Wednesday, April 12, 2017

Karate Cop

   In Karate Cop, the unfortunately tame-faced star, Ron Marchini, wears a hat that says "SPECIAL POLICE"- and in this post apocalyptic world, that's not exactly threatening. It brings to mind the Special Olympics, or perhaps Special Needs. There's no real police force left in the world, so who is Officer John Travis wearing this hat for? Himself? Despite all this, nobody is laughing once he lays the smack down with his feet, his fists, or a goddamn staff. There's more whoop-ass in Marchini's little finger than the average man has in his whole body. (I might be exaggerating slightly. Only slightly, though.) I love it.

   Marchini can't deliver a convincing line of dialog to save his life- luckily he's also a skilled martial artist. His facial expressions are on point though. There's such a huge divide between this guy's ability to deliver dialog and his body language. Little glances and an eye roll or two actually make Officer Travis seem like a bit of a sassy-pants, and of course- it's glorious. The movie seems to lose it's way more or less after the halfway point, but not for lack of wacky shit. Karate Cop is nothing if not consistently entertaining- intentionally and otherwise.

   To be frank, this makes American Eagle look like Oscar gold. Marchini looks like Ron Howard on steroids, the main villain looks like Immortan Joe by way of Guy Fieri and Jon Jeremy. David Carradine is the best actor in this movie, delivers the best performance, and he's only in the damn thing for maybe two minutes... as a bartender. The funny thing is, there's nothing about the story or the characters that's beyond saving. Recast Ron Marchini (or hire an acting coach) and the villain, drop another few million into the overall production, and voila.

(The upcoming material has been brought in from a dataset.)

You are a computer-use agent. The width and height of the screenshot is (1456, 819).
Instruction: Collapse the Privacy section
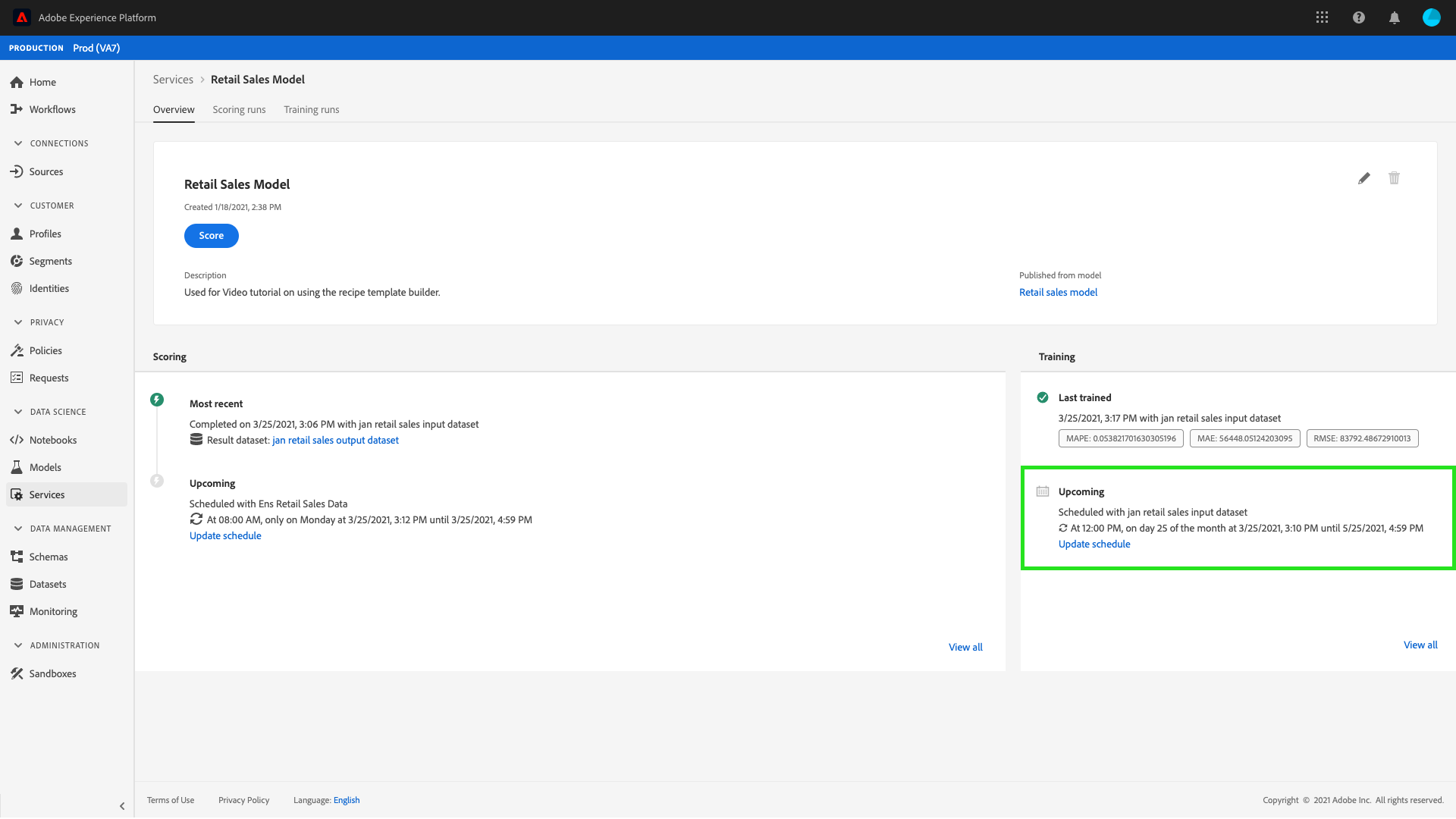coord(18,322)
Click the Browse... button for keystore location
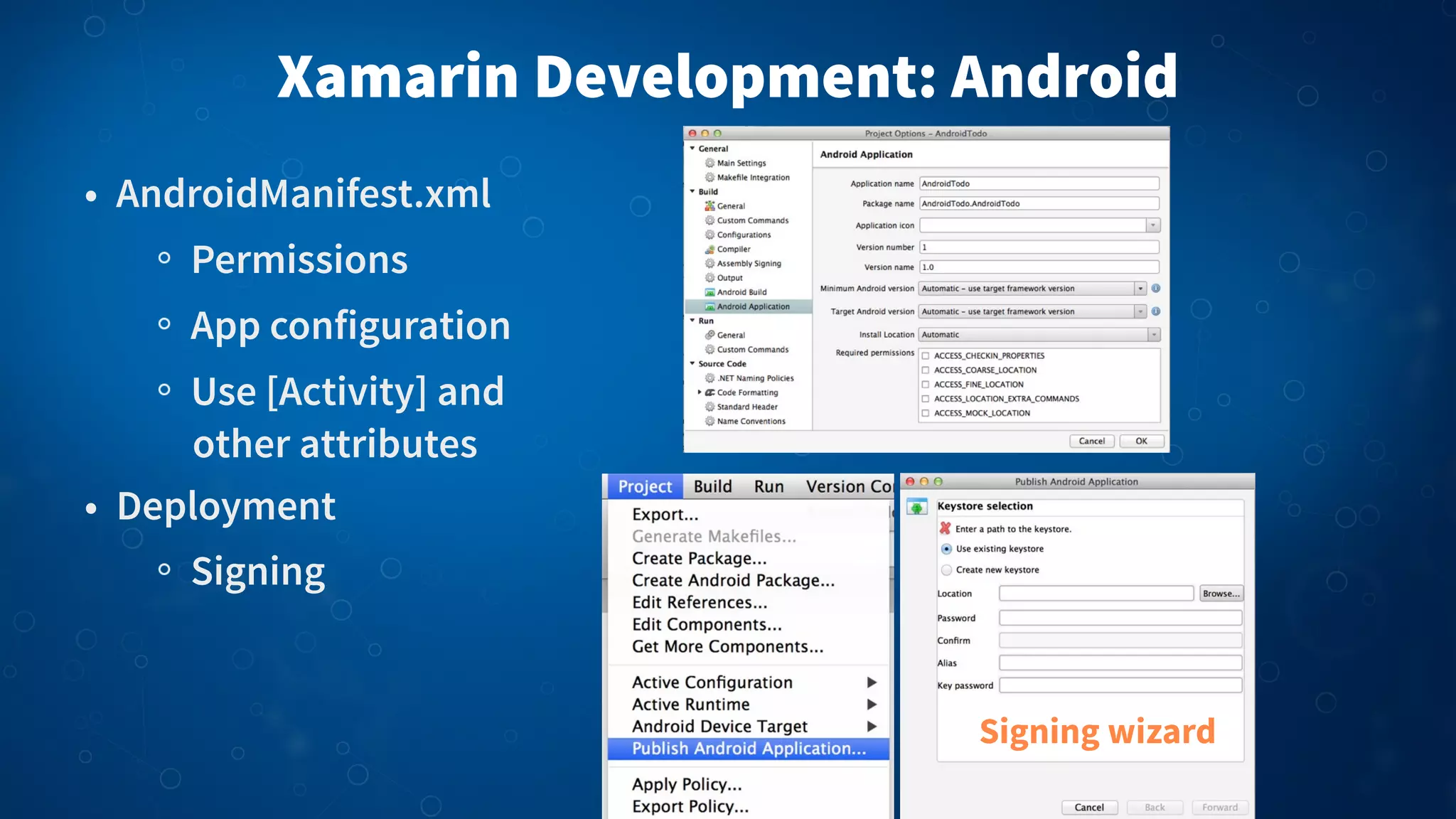The height and width of the screenshot is (819, 1456). coord(1221,594)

I could easily see this being a decent, if unspectacular Chuck Norris vehicle. Despite all of this though, there's a VHS-level charm to the movie. Ron Marchini can clearly fight, and the movie doesn't waste time making him do much else. The whole thing plays like a non-stop chase and then back again. There's shootouts and gladiatorial pit-fights, and explosions, and juuuust a bit of T&A. At times, the production design was on point, and I was convinced this was a post apocalyptic wasteland, ruled by crazed dictators and weird mutants. That's gotta count for something right?

I enjoyed Karate Cop. It was dumber than a sack of bricks, but for fuck's sake- it's a movie starring a guy named Ron, called Karate Cop. It's a hair's breadth away from becoming a porno as is. Yet, this is the kind of movie that pop culture has taken to glorifying in abstract, with all-encompassing homages like Kung Fury, or the video game Far Cry 3: Blood Dragon. There's a palpable fondness out there for shitty action movies like this. I should know, I feel the same way.